I was raised in the old school. In summary, it went like this:
Each day strive to learn something new. Do good work. Finish what you start. Keep at it and never give up. And no matter what the discouragement, strive to keep on with the keeping on.
Cessation? Wasn’t taught that. And when encouraged, it was encouraged in such an oblique way, who could possibly understand or apply it?
For instance, I was told I must stop stealing cookies from the cookie jar. But having no knowledge of how to do the cessation thing, the only method that worked was for Mother to put them on a higher shelf, lock them up, or physically chase me off with a paddle.
There was no heal. There was no cure. And there was no cessation of cookie-stealing as long as those cookies were within reach.

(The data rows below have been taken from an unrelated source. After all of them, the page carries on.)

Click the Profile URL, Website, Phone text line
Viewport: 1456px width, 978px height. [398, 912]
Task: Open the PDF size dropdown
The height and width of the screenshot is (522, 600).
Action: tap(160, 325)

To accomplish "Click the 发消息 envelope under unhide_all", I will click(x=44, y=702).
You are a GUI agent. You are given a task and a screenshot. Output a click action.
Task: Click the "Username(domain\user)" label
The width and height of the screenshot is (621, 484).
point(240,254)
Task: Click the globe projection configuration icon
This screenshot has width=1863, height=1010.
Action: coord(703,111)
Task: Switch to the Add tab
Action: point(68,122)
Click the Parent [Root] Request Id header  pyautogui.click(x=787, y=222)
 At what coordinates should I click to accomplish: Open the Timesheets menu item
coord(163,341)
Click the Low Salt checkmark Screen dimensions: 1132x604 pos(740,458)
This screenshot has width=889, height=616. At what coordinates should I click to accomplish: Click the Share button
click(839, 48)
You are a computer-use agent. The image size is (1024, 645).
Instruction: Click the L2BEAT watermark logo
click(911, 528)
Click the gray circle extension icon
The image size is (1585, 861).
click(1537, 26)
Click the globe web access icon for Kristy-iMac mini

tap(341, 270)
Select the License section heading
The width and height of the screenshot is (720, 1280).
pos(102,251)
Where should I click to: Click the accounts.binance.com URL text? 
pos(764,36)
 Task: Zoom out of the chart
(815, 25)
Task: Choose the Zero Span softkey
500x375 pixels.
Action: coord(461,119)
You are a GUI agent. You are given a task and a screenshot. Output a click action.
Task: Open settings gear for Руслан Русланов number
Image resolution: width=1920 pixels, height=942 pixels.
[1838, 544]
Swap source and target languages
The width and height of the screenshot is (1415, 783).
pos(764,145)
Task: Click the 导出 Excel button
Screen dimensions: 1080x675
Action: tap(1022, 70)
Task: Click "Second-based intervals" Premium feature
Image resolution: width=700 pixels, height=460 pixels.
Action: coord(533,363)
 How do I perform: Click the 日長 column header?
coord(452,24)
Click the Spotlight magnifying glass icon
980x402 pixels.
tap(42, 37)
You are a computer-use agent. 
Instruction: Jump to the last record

And of course, I was encouraged to cease biting my fingernails. But because I bit them owing to the guilt of stealing cookies, and I bit them even more because I had no methodology for the cessation of stealing cookies, what else could I do but continue to go on biting them?
These then were the desired cessations, but so few, so minor. Anomalies really. Because it went without saying that to cease anything when once committed too was a bloody shame.
So now where am I?
Can’t cease anything. Can’t stop drinking too much coffee. Can’t deny myself cholesterol rich foods. Can’t ease up on the salt. Can’t force myself away from the computer.
So now, whose fault is that? Certainly not mine. “Cessation” just never was a part of my education. Not in primary school, or elementary school, or even high school. We were still doing the same old thing about getting started and never giving up.
And so, I wonder if that is why it is so hard for so many to cease drinking, gambling, drugs, radical sports, fast driving, and all the other foolishness that entraps people in ways that are harmful to life, limb, and health. And poor souls, without an education in ‘cessation’, there is no way for them to cease doing what they are doing. Rather there is just the push of that other thing of striving, striving, striving to keep on with the keeping on.
‘Cessation’ of anything pretty much runs contraire to that fast-held-to principle of just ‘bloody getting on with it’. And so ‘cessation’ was missed and I think it is still being missed. But despite all that, I feel that somehow there must be a positive methodology for ‘cessation’.
If I only knew what it was, I’d have my cholesterol count back within reason by next Tuesday.